Google Debuts Deep Planning Network Agent with DeepMind

Google unveiled the Deep Planning Network (PlaNet) agent, created in collaboration with DeepMind, to provide reinforcement learning via images. Reinforcement learning uses rewards to improve AI agents’ decision-making. Whereas model-free techniques work by getting agents to predict actions from observations, agents created with model-based reinforcement learning come up with a general model of the environment leveraged for decision-making. In unfamiliar surroundings, however, agents must create rules from experience.

VentureBeat reports that PlaNet is “able to solve a variety of image-based tasks with up to 5,000 percent the data efficiency … maintaining competitiveness with advanced model-free agents.” According to Danijar Hafner, who co-authored the academic paper on PlaNet’s architecture, “PlaNet works by learning dynamics models given image inputs, and plans with those models to gather new experience.”

More specifically, PlaNet “leverages a latent dynamics model — a model that predicts the latent state forward, and which produces an image and reward at each step from the corresponding latent state — to gain an understanding of abstract representations such as the velocities of objects.”

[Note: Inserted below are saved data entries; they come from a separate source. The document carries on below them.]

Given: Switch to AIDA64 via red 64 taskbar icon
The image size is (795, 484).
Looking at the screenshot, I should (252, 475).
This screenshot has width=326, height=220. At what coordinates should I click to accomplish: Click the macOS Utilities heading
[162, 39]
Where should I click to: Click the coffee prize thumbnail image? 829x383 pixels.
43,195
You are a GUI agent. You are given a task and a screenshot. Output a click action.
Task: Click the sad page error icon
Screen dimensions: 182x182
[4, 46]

Predictive image generation is the means whereby the PlaNet agent learns, a quick process that, “in the compact latent state space … only needs to project future rewards, not images, to evaluate an action sequence.” Hafner noted that, rather than a policy network, PlaNet “chooses actions based on planning.”

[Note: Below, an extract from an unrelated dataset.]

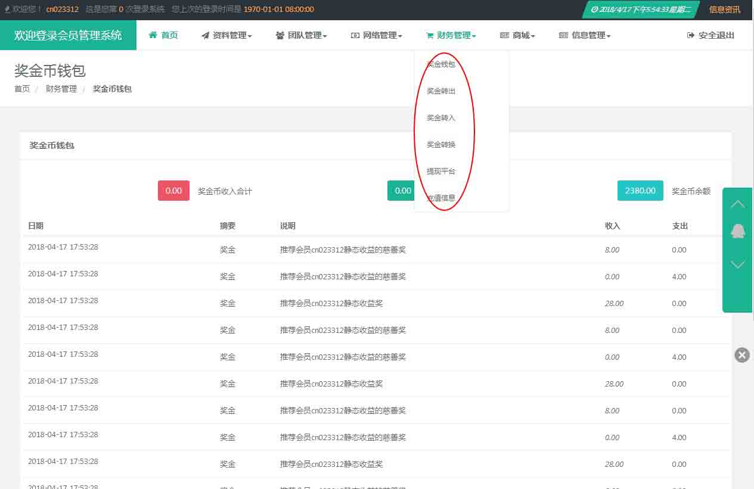
Task: Select 奖金转出 from the finance menu
Action: coord(441,91)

“For example,” he said, “the agent can imagine how the position of a ball and its distance to the goal will change for certain actions, without having to visualize the scenario. This allows us to compare 10,000 imagined action sequences with a large batch size every time the agent chooses an action. We then execute the first action of the best sequence found and replan at the next step.”

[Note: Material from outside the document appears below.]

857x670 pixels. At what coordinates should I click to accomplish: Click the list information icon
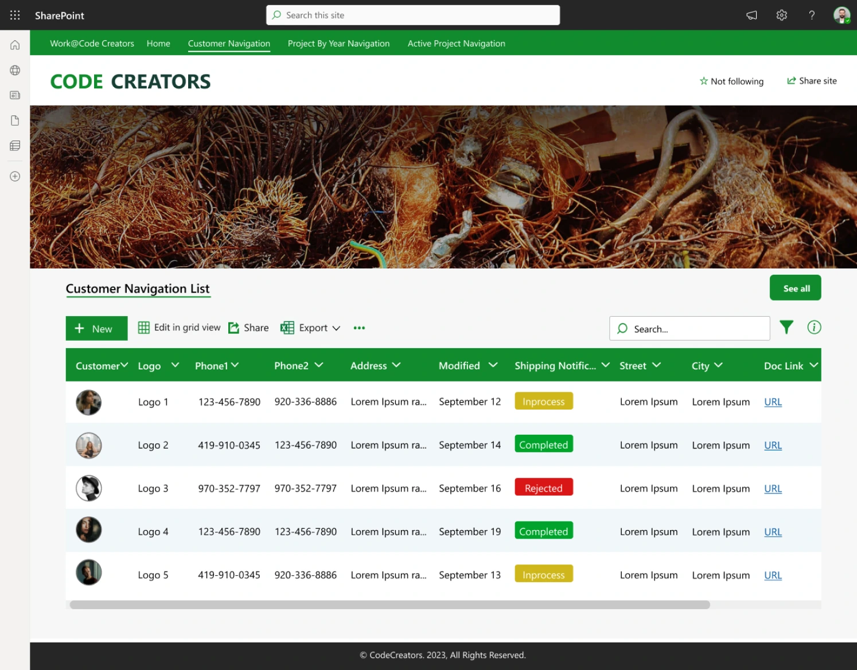pyautogui.click(x=813, y=328)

Google reported that in one test, in which PlaNet performed “six continuous control tasks,” it “outperformed (or came close to outperforming) model-free methods like A3C and D4PG on image-based tasks.” When placed in random environments without knowing the task, PlaNet “managed to learn all six tasks without modification in as little as 2,000 attempts … [whereas] previous agents that don’t learn a model of the environment sometimes require 50 times as many attempts to reach comparable performance.”

Hafner and his fellow co-authors “believe that scaling up the processing power could produce an even more robust model.” “We advocate for further research that focuses on learning accurate dynamics models on tasks of even higher difficulty, such as 3D environments and real-world robotics tasks,” they said. “We are excited about the possibilities that model-based reinforcement learning opens up, including multi-task learning, hierarchical planning and active exploration using uncertainty estimates.”